Document segment:
------------------------------------

Here in this very spot, the first British army of history to do so, its dauntless heroism and sacrifice unavailing, succumbed to the finiteness of mortals. From this spot the survivors were trailed in dying columns across the ancient routes of the East, an object-lesson of the assailability of our prestige. It will take more than a successful campaign to erase that memory. The moral is we should not attempt what we are not prepared to carry through.

To-night, then, in this moment of a complete cycle in my history, I would like to think the advancement we have made in this country is consolidated and permanent. Is it? Apart from the fact that the arrangements for this country exist under the Treaty of Versailles, a treaty largely inoperative on account of divergence in the Entente, do we yet realize that a good deal of the recent rebellion is a national movement in a country extraordinarily hard to contain with a depleted army? Is it yet fully realized that for the first time in the history of an Empire we have in this country—mandate though it be—a nursling territory with every flank, except a mile or two of sea, politically open?

On one side awakened Russia, adjoining Persia of grandee or gentleman bandit government; on the north, the hornet's nest of the Highlands of Kurdistan; on the west, the illimitable eternity of the Arab's desert.

------------------------------------

Material provided:
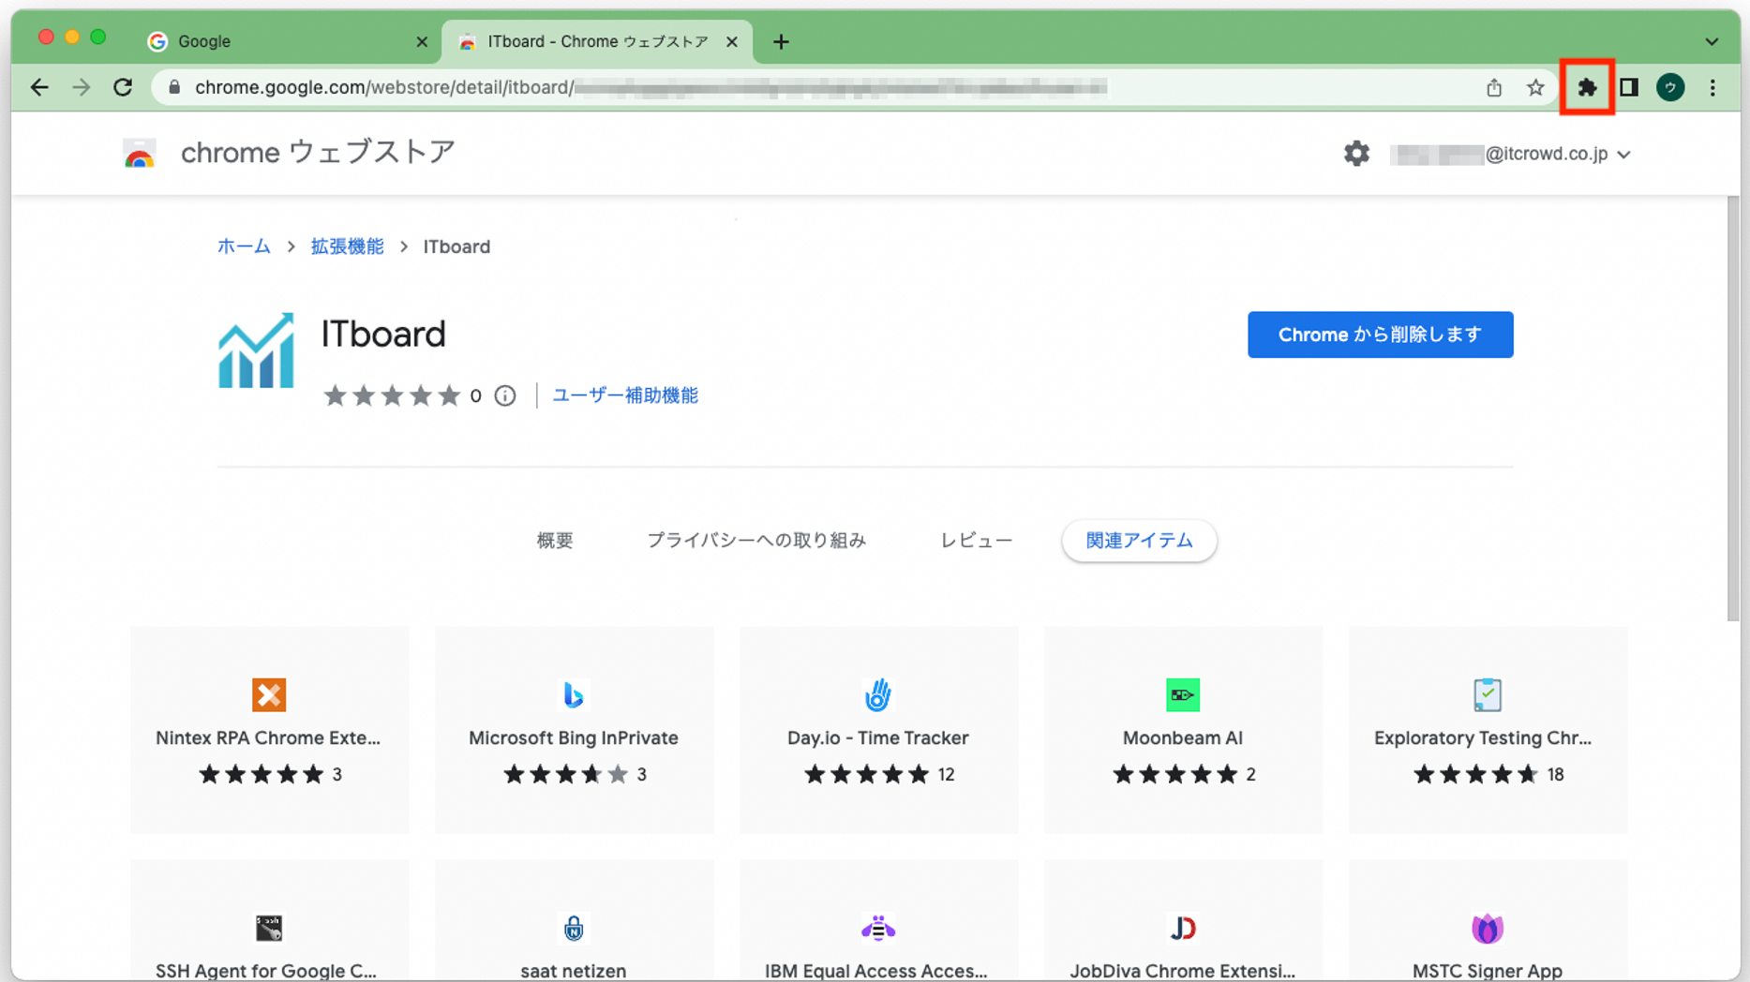Click the 拡張機能 breadcrumb link

coord(347,246)
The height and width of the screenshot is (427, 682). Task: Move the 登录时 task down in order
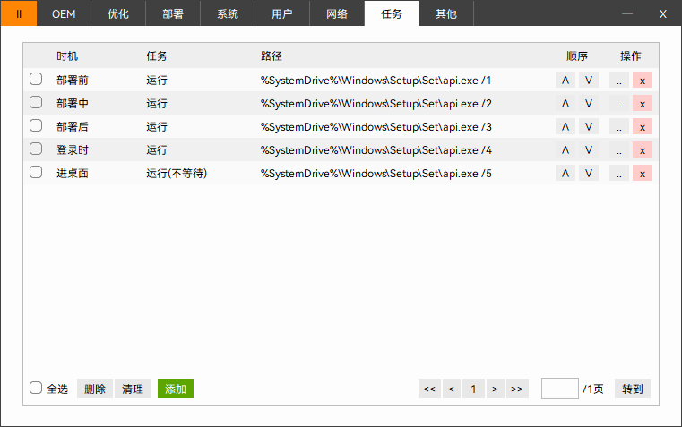coord(589,150)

------------------------------------

Set tasks:
1. Edit the speech excerpt starting at "Here in this" and ending at "to carry through.", replacing "spot" with "place".
2. Summarize the speech excerpt in two sentences.
3. Rewrite the paragraph of the speech excerpt that begins "Here in this very spot" more briefly, keeping its main facts.
The listing is separate from the speech excerpt.

Results for each task:
1.
Here in this very place, the first British army of history to do so, its dauntless heroism and sacrifice unavailing, succumbed to the finiteness of mortals. From this place the survivors were trailed in dying columns across the ancient routes of the East, an object-lesson of the assailability of our prestige. It will take more than a successful campaign to erase that memory. The moral is we should not attempt what we are not prepared to carry through.

2. The speaker recalls the spot where a British army, despite its heroism and sacrifice, succumbed and its survivors were trailed in dying columns across the East, and draws the moral that one should not attempt what one is not prepared to carry through. He asks whether the advancement made in this country is permanent, pointing out that the Treaty of Versailles is largely inoperative, the recent rebellion is a national movement hard to contain with a depleted army, and the mandate territory is politically open on every flank except a mile or two of sea.

3. On this spot a British army succumbed despite its dauntless heroism and sacrifice, and its survivors were trailed in dying columns across the ancient routes of the East, an object-lesson of how assailable our prestige is. More than a successful campaign will be needed to erase that memory, and the moral is not to attempt what we are not prepared to carry through.